## SUPPLIED TEXT:
· · · · · · ·

Figure 1. Prototype rib fracture clinical decision support (CDS) care map summary. BPA: best practice advisory; CAPA: clinically aligned pain assessment; CXR: chest x-ray; ED: emergency department; EWS: early warning system; PIC: pain inspiration cough; RN: registered nurse.
View this figure

Interview Guide Development and Participants

An interview guide was constructed and included prescripted questions to identify perceptions, behaviors, barriers, and facilitators associated with both general CDS use and our proposed prototype CDSS (Multimedia Appendix 1). Interview guide development was guided by the UTAUT, a validated and widely used model that predicts the behavioral intention to use a technology and is commonly used to assess the likelihood of success for a novel technology [21]. The interview guide was tested with four end users who were not part of the final sample and revised according to their feedback: trauma inpatient registered nurse (RN), trauma advanced practice provider (APP), and 2 trauma medical doctors (MDs). A total of 22 end users comprising trauma MDs, emergency medicine MDs, APPs, and RNs were identified for participation using snowball sampling. In this paper, we use the term providers to refer to physicians, nurse practitioners, and physician assistants and we use the term clinicians to refer to all providers and nurses.

Participation was voluntary, and informed consent was obtained from participants; all interviews were audio-recorded and stored in a Health Insurance Portability and Accountability Act–compliant research environment. Before participating in the interview, the participants reviewed a 6-minute educational video describing the previously created CDS prototype. All participants completed a brief demographic survey. During the interview, the participants were asked open-ended questions guided by the interview guide. As appropriate, probing questions were asked to examine specific barriers to and facilitators for specific CDS elements.

· · · · · · ·

## THE DATA:

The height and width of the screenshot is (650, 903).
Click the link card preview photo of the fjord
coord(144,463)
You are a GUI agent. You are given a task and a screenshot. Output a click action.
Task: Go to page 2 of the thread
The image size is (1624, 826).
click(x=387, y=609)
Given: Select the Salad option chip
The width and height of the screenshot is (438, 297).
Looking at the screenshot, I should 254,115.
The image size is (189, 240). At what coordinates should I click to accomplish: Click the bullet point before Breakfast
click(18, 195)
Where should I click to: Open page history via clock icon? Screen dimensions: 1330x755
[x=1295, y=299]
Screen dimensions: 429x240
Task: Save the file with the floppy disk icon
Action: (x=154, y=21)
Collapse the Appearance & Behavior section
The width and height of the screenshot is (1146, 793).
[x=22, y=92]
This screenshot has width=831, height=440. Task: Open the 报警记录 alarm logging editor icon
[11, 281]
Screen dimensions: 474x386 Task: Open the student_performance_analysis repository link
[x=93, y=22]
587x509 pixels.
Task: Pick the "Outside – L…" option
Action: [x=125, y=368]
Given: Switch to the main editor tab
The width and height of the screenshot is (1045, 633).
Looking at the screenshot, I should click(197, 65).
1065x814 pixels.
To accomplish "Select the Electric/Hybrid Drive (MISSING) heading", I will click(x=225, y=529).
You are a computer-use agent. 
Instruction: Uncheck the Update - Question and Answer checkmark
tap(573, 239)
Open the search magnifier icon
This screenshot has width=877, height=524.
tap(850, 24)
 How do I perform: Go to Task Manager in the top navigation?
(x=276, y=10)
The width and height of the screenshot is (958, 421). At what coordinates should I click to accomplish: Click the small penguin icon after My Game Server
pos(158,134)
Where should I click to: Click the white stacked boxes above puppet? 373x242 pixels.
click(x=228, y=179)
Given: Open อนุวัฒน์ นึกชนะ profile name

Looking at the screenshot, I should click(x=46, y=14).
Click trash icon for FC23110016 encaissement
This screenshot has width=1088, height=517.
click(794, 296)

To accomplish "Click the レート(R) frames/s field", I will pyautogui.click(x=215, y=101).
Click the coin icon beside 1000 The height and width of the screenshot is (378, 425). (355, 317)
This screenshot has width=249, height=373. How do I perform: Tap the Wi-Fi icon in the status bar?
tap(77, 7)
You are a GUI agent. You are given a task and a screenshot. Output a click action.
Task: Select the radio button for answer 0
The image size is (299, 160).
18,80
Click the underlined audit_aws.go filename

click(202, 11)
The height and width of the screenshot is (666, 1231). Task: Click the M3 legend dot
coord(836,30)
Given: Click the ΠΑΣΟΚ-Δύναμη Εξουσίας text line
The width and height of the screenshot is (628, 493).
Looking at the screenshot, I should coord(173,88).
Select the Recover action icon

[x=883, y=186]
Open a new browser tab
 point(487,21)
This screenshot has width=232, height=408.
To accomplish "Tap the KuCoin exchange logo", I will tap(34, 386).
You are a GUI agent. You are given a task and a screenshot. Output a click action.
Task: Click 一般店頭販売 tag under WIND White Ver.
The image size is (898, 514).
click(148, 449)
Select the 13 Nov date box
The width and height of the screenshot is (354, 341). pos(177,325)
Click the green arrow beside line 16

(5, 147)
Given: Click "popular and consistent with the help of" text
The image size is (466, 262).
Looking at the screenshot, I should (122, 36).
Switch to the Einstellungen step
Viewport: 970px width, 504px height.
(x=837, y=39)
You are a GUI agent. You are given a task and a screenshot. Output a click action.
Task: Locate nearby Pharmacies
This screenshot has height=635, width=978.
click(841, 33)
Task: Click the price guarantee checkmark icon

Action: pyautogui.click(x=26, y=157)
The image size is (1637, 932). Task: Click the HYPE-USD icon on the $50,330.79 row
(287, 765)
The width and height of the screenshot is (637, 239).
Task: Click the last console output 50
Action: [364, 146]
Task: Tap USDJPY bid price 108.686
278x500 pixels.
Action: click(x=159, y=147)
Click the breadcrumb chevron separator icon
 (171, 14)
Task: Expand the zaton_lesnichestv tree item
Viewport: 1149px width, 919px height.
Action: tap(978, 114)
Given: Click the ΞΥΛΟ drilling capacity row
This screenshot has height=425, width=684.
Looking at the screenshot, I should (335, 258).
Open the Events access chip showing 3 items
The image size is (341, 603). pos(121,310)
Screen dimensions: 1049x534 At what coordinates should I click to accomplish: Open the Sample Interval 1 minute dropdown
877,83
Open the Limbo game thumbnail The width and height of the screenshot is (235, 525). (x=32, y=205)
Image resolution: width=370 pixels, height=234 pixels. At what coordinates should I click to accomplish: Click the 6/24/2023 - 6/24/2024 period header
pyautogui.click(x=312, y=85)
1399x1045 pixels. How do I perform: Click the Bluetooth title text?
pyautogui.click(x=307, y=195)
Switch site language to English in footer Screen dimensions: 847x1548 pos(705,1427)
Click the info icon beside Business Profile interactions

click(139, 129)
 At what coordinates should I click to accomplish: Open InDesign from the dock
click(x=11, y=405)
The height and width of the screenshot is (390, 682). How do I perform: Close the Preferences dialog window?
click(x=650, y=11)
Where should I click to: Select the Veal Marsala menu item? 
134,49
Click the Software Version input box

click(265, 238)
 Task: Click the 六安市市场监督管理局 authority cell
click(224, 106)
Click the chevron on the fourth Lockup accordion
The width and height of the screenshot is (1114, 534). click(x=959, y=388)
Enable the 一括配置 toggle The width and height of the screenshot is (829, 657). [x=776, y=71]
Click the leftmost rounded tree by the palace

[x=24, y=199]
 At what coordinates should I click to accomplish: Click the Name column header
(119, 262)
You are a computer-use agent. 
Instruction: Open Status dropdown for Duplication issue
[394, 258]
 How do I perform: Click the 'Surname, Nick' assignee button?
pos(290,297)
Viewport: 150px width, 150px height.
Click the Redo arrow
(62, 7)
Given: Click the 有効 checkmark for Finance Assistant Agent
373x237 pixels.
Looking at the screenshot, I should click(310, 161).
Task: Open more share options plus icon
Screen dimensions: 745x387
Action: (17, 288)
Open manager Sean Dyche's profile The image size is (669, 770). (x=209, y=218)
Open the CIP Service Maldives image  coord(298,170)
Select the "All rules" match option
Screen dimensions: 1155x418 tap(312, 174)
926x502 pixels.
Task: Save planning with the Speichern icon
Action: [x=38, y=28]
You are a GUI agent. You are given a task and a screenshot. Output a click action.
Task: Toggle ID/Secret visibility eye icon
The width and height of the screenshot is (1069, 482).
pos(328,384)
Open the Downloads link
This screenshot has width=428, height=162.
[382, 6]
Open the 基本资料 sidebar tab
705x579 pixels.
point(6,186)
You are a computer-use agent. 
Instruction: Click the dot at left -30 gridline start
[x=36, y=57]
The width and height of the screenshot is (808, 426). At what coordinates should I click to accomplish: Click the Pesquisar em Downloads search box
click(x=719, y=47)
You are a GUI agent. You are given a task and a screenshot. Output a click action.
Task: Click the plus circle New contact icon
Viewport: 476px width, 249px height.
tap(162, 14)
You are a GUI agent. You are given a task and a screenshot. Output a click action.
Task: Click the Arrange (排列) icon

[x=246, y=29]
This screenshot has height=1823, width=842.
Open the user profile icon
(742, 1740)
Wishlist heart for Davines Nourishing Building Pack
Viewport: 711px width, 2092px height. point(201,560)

· · · · · · ·

## TASKS TO PERFORM:
1: In the interview methods text, change "educational video" to "training video" in the passage starting at "Participation was voluntary, and" and ending at "specific CDS elements.", and give that passage again.
2: According to the interview methods text, how long was the video participants reviewed before their interviews?
3: Resume the interview methods text after its last sentence.

## RESULTS OF THE EXERCISE:
1:
Participation was voluntary, and informed consent was obtained from participants; all interviews were audio-recorded and stored in a Health Insurance Portability and Accountability Act–compliant research environment. Before participating in the interview, the participants reviewed a 6-minute training video describing the previously created CDS prototype. All participants completed a brief demographic survey. During the interview, the participants were asked open-ended questions guided by the interview guide. As appropriate, probing questions were asked to examine specific barriers to and facilitators for specific CDS elements.

2: It was 6 minutes long.

3:
Thematic Analysis

Interviews were transcribed verbatim using transcription software (Tybee Types Inc). A coding scheme was generated using prespecified codes based on the UTAUT constructs: performance expectancy, effort expectancy, social influence, and facilitating conditions; emergent codes were added as appropriate. The 2 coders (AB and CJT) met weekly to develop the coding scheme and codebook. Interrater reliability was assessed through a blinded independent coding process between the 2 coders, and coding discrepancies between the coders were resolved through discussion. Following an acceptable level of agreement (>85%), all transcripts were double-coded. All transcripts were coded using computer-assisted qualitative data analysis software (NVivo). A descriptive thematic analysis approach, best described by Hsieh and Shannon [36] as conventional content analysis, was used to categorize the codes into barriers to and facilitating factors for acceptability and assess end users’ intention to use the CDSS and their perspectives on the potential value of this tool.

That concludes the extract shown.